About this task:
Repeat only the lines below from the one containing "This screenshot has width=883, height=456." through the one containing "The width and height of the screenshot is (1080, 697).", inclusive, exactly as written.

[Data listing Boundary: Start]

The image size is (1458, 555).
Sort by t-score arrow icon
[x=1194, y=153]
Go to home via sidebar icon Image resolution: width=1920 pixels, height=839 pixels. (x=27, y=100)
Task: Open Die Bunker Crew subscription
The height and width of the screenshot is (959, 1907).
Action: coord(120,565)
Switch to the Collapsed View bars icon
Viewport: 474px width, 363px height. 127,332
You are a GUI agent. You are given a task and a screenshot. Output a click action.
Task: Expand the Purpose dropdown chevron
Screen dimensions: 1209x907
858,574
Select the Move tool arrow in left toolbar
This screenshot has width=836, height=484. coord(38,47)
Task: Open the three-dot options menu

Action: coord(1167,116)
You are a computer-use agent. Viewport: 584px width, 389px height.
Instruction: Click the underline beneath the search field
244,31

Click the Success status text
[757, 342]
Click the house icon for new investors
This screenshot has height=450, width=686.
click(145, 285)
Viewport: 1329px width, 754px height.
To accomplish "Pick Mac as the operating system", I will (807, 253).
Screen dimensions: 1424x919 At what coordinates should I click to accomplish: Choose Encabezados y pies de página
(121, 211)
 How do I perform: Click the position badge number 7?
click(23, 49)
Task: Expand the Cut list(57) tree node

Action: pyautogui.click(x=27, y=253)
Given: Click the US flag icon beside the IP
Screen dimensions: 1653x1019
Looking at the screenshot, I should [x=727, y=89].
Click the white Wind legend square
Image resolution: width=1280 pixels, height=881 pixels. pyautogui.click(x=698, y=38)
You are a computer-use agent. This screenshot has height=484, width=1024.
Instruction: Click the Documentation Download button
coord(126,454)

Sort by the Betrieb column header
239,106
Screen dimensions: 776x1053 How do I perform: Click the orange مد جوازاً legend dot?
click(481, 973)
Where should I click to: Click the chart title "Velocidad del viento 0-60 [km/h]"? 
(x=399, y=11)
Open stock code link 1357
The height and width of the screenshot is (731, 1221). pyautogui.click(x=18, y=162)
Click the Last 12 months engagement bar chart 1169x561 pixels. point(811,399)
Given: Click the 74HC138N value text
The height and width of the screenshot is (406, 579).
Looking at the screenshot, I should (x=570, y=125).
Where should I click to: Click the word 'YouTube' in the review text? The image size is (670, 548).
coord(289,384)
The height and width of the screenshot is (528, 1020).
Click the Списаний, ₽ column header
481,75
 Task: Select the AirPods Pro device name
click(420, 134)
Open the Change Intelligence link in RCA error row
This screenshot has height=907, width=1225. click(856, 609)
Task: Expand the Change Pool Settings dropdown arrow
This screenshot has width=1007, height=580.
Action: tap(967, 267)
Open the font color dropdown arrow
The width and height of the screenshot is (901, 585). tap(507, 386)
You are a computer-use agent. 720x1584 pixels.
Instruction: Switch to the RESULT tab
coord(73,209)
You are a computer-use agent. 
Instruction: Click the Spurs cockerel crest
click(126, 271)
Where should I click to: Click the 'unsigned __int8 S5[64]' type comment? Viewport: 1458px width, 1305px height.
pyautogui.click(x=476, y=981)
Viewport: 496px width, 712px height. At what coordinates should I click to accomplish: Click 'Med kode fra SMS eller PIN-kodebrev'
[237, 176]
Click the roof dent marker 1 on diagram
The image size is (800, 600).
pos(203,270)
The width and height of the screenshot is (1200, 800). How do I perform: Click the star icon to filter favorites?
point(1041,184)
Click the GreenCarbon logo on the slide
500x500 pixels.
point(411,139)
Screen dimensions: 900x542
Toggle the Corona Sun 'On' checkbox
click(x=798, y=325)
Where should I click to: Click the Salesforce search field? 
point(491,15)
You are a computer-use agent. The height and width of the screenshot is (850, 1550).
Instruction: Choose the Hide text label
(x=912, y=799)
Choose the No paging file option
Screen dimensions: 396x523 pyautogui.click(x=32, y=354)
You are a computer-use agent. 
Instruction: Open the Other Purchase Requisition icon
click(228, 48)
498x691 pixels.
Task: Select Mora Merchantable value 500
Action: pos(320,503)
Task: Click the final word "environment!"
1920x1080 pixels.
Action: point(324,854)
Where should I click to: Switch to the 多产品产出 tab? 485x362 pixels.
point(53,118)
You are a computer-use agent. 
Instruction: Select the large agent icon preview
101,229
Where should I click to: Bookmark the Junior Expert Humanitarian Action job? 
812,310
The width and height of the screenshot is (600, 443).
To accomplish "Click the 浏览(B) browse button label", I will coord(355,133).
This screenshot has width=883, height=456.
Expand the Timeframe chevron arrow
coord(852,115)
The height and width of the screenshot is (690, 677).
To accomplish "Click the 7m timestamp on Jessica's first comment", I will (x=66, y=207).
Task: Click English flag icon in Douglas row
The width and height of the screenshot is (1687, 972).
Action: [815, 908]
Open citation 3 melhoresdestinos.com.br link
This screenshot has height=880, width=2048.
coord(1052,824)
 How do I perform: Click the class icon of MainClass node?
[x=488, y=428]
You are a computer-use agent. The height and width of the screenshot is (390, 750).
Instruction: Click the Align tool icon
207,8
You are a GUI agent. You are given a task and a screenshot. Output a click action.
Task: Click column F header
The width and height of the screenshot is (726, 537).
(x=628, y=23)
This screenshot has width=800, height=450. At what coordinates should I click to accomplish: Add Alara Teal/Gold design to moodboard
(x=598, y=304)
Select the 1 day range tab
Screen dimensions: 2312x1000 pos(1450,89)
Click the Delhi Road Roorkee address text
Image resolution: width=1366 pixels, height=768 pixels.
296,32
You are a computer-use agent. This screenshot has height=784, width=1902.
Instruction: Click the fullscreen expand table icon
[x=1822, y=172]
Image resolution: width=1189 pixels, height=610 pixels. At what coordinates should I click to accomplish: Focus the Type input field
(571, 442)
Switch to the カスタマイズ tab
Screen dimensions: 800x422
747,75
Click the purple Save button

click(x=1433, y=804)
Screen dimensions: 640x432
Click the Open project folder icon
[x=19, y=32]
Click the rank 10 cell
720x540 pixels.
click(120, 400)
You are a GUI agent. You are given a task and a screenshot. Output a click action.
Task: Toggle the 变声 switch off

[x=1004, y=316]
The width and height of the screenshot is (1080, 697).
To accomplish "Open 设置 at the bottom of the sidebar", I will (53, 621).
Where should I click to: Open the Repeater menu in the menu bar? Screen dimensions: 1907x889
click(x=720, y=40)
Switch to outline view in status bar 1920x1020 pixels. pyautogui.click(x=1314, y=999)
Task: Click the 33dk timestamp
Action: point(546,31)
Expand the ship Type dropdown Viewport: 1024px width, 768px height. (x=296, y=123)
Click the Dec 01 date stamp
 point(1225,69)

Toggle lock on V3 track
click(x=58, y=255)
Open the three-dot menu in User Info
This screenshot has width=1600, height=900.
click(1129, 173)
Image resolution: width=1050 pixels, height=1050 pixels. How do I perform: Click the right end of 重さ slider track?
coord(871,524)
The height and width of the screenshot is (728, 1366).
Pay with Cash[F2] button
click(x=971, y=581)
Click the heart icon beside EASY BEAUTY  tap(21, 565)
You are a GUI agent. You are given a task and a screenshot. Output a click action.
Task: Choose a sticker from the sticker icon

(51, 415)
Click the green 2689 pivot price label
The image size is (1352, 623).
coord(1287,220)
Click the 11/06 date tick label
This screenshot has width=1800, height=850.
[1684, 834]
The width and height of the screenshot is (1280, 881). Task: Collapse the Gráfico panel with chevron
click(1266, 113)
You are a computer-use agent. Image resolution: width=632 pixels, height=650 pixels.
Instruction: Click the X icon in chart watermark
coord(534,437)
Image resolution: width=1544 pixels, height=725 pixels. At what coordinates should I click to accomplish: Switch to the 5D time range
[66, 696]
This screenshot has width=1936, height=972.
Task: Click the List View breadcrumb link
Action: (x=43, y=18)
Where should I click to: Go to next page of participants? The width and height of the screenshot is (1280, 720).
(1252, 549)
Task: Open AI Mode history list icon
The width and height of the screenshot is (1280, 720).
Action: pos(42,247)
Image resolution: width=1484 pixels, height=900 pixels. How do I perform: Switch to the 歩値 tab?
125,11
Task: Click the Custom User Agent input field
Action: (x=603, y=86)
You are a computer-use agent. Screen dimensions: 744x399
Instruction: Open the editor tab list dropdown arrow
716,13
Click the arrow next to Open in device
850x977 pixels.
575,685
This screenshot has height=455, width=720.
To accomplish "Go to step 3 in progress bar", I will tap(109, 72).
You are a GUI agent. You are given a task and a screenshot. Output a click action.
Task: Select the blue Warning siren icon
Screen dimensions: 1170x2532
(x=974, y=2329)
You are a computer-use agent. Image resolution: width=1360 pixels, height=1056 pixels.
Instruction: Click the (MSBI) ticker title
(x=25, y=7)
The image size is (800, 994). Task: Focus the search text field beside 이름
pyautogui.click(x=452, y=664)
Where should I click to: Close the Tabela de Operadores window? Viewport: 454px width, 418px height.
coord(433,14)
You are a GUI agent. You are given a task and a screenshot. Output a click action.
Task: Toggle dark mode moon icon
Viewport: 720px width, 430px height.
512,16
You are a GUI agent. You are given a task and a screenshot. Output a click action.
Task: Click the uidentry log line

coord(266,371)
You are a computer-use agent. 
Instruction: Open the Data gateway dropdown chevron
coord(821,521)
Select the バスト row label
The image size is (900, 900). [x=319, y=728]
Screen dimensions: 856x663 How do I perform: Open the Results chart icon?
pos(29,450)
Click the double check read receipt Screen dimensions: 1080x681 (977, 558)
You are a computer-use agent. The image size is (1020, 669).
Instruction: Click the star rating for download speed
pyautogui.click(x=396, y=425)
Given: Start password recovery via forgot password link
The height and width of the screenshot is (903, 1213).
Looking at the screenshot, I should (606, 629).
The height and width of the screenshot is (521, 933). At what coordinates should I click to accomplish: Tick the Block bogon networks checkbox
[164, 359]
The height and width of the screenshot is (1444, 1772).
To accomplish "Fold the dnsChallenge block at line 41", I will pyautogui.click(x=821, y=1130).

[Data listing Boundary: End]

Response area:
This screenshot has width=883, height=456.
Expand the Timeframe chevron arrow
coord(852,115)
The height and width of the screenshot is (690, 677).
To accomplish "Click the 7m timestamp on Jessica's first comment", I will (x=66, y=207).
Task: Click English flag icon in Douglas row
The width and height of the screenshot is (1687, 972).
Action: [815, 908]
Open citation 3 melhoresdestinos.com.br link
This screenshot has height=880, width=2048.
coord(1052,824)
 How do I perform: Click the class icon of MainClass node?
[x=488, y=428]
You are a computer-use agent. The height and width of the screenshot is (390, 750).
Instruction: Click the Align tool icon
207,8
You are a GUI agent. You are given a task and a screenshot. Output a click action.
Task: Click column F header
The width and height of the screenshot is (726, 537).
(x=628, y=23)
This screenshot has width=800, height=450. At what coordinates should I click to accomplish: Add Alara Teal/Gold design to moodboard
(x=598, y=304)
Select the 1 day range tab
Screen dimensions: 2312x1000 pos(1450,89)
Click the Delhi Road Roorkee address text
Image resolution: width=1366 pixels, height=768 pixels.
296,32
You are a computer-use agent. This screenshot has height=784, width=1902.
Instruction: Click the fullscreen expand table icon
[x=1822, y=172]
Image resolution: width=1189 pixels, height=610 pixels. At what coordinates should I click to accomplish: Focus the Type input field
(571, 442)
Switch to the カスタマイズ tab
Screen dimensions: 800x422
747,75
Click the purple Save button

click(x=1433, y=804)
Screen dimensions: 640x432
Click the Open project folder icon
[x=19, y=32]
Click the rank 10 cell
720x540 pixels.
click(120, 400)
You are a GUI agent. You are given a task and a screenshot. Output a click action.
Task: Toggle the 变声 switch off

[x=1004, y=316]
The width and height of the screenshot is (1080, 697).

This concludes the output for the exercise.